By: Lizabeth_R @KissSpeedDating
To be successful and attractive when dating it pays to keep something in reserve. A busy person is an attractive person because their life appears to be full and in motion, but you don't actually know that. You simply wish to know more. And in trying to know more, you find an interest level that you didn't find in those that offer you everything on a plate.
Think about how many times you have heard the expression "mysterious stranger". Think about how many times you have heard someone say "I really want to get to know you more". People are attracted to mystery. Being enigmatic, in other words, not knowing what makes a person tick. Not knowing their thoughts. Not knowing everything about them provokes instant challenge. A mysterious stranger is an attractive person. You want to know more, you want to gain their attention you want to be known to them. Someone you can read like an open book lacks that essential quality and is therefore less attractive at first glance.
An enigmatic woman has an air of mystery. An enigmatic man has the same. Your desire quotient is increased significantly if you don't allow everything in your head to spill out to anyone within earshot. Mystery is a challenge and we know that challenge is inherent in many dating scenarios. By being a challenge to someone who wants to get to know you and by making them work for it, so your chances of success in the dating game are exponentially higher.
People often say that they meet someone when they least expected it. This is partly because by being busy with their every day routine they didn't notice that someone had taken an interest in them. This is often in part because you are busy. You are promoting an air of desirability because there is a mystery to you. Your life seems full and they are interested. They want to know more about you.
It is worth noting however that enigma and mystery are very different from being stubborn and moody. Not knowing about your life and what makes you trick is one thing. Being downright secretive is something completely different.
Here are some key tips to morphing in to a more enigmatic and mysterious you:
*At work or with friends, don't bore the office with every opinion you can muster. Your “2 cents” won’t be worth much if you are constantly throwing it out there.
*Always keep something back when relating a story - why you did that and how you feel about it are details for later. This isn’t a therapy session.
*Don't announce every plan you make. Keep some things to yourself for a while. We all know who those people are who plaster their plans on Facebook and Twitter as if it was their daily planner. Kind of annoying right?
*Do not phone people, let them call you. What I mean by that is, you know you both had a good time grabbing a drink at happy hour together, don’t rush to the phone to let him know. Make him wonder long enough to pick up the phone and call YOU.
*Don't always return calls and never instantly. What I mean is don’t have your phone glued to your body so that you don’t miss a call or that you can immediately pick up after one ring. If you’re bowling with your friends and it’s loud, you don’t need to pick up the phone to tell him you will call him back. Or even worst, interrupt your game so you can go outside to talk to him. THE WORLD WILL NOT COME TO AN END IF YOU CALL HIM BACK TOMORROW.

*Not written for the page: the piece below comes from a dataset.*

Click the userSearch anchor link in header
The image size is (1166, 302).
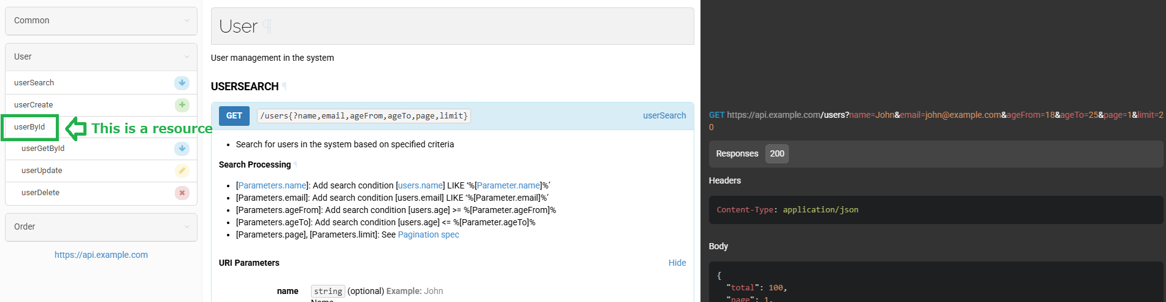point(664,115)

*Keep your private life private. It is not open for general discussion and debate.
*Don't make yourself available but don't explain why you are not available either. He doesn’t need to know that you can’t go to dinner with him because you’re babysitting your neighbours’ puppy. Simply state that you have previous obligations and politely decline but SUBTLY hint that you would be open to a rain check. Let HIM suggest a later date NOT you.
*Making interested parties think they are not the only person interested in you ups the ante and increases your desirability. Don’t make up an imaginary suitor by any means however; feel free to mention that you are going to drinks with a “friend” when he asks if you’re free tonight.
*Don't engage in extensive text messages on weekends if you don’t have plans with him. He doesn’t need a play by play of the events at the cabin, even if he asks. Enjoy your weekend at the cabin without having him as a distraction.
*It is okay to break plans without much of an explanation in case of an emergency. He doesn’t need to know the whole story of how your best friend’s boyfriend cheated on her and you’re cancelling your date to sit in front of the TV eating a tub of Ben & Jerry’s and watching The Notebook.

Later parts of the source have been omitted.